Ganavya Doraiswamy

Ganavya Doraiswamy
Ganavya Doraiswamy © Katyayani
No matter the language or the content, Ganavya (Doraiswamy´s) voice is a thick ephemera, like smoke as dark as ink, just coming off the fire.” (New York Times)

Ganavya Doraiswamy (* New York) has been called “one of the most compelling vocalists in modern music” (Wall Street Journal). She is a transdisciplinary scientist, singer, word artist and multi-instrumentalist. Born in New York and raised in Tamil Nadu, she holds degrees from Berklee College of Music in Boston, the University of California in Los Angeles, and Harvard University, Cambridge.

Her recent albums include "Daughter of a Temple", a ritualistic gathering of over 30 musicians with the help of Esperanza Spalding, as well as “The Body of Reality”, co-produced by Peter Sellars.

Doraiswamy is the solo vocalist on Esperanza Spalding's 2021 album "Songwrights Apothecary Lab", which won the Grammy Award for Best Jazz Vocal in 2022.

She is the writer and singer of the first Tamil lyric to win a Latin Grammy (2020). She was a vocalist in Vijay Iyer's Ritual Quartet and a soloist on the Quincy Jones-produced “Tocororo”, which reached #1 in the jazz charts.

She is currently working on an opera commission for the Festival d'Aix: The opera, directed by Peter Sellars, is based on the 2000 year old Buddhist Mahayana text Vimalakirti Sutra and the life of her grandmother Smt. With a libretto by Robert Thurman, music by Doraiswamy and Sivan Eldar.

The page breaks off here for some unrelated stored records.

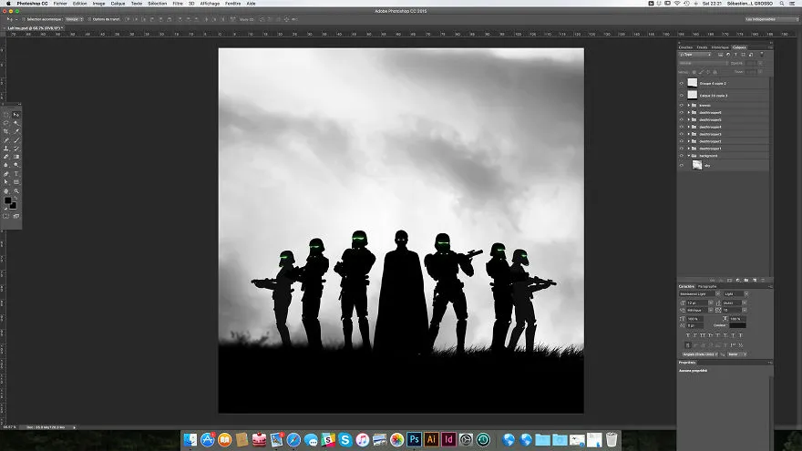The width and height of the screenshot is (802, 451).
Task: Select the Crop tool
Action: click(x=6, y=131)
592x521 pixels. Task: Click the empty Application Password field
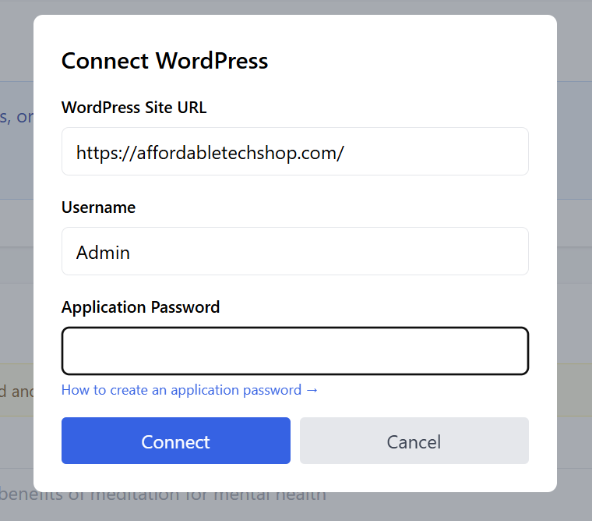294,351
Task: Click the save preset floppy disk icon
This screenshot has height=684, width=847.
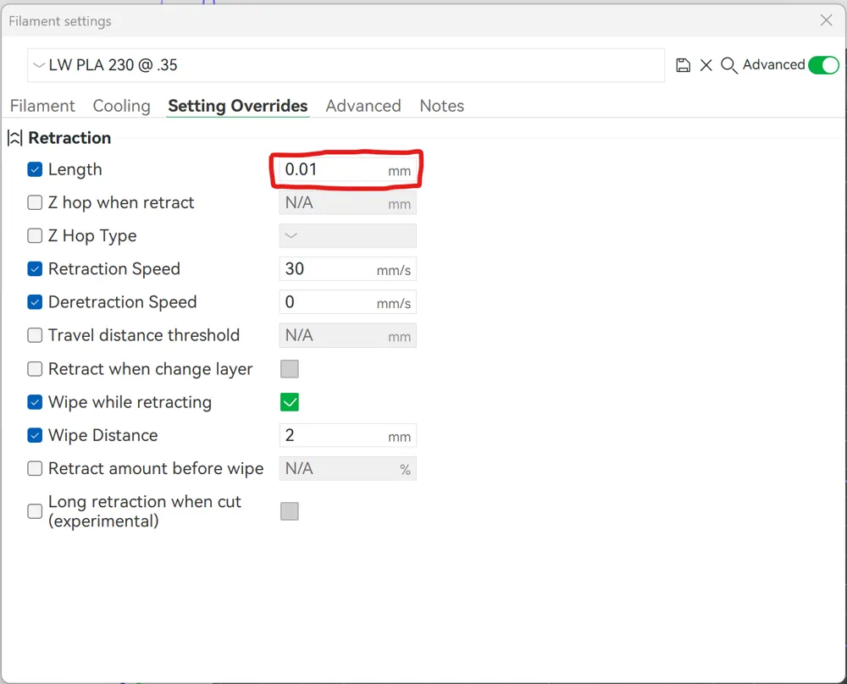Action: pos(684,65)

Recently she has enjoyed collaborating with A. R. Rahman.

Ganavya Doraiswamy:
"My first memories in India are in a Tamil village called Cenkottai, where we lived by the waterfalls. Each house had something called the tinnai, where anyone could come sit and spend time with you. Often, we sang. Though I am not a practicing Muslim, there is something I deeply appreciate about its philosophy: there is the divine, and there is instead a preoccupation toward the image of the divine; in the same way, there is love, there is music, there is improvisation, there is encounter— and then there is the preoccupation with the image of appearing to be any of these things. The Prequel is a tinnai. It is not a preoccupation with appearing to be the image of something. It is, I hope and trust, simply the something itself."